_Dataset extract:_
--*--
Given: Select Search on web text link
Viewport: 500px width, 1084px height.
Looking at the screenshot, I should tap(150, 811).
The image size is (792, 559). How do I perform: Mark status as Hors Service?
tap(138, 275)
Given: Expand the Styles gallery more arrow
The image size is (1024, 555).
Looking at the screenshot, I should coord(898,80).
--*--
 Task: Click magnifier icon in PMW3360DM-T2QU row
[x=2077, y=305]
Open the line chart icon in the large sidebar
--*--
_Exercise:_ Within the data above, the span starting at the line containing "Task: Click magnifier" and ending at the line containing "Open the line chart icon in the large sidebar" is to be retyped exactly, with no other lines.

_Written solution:_
 Task: Click magnifier icon in PMW3360DM-T2QU row
[x=2077, y=305]
Open the line chart icon in the large sidebar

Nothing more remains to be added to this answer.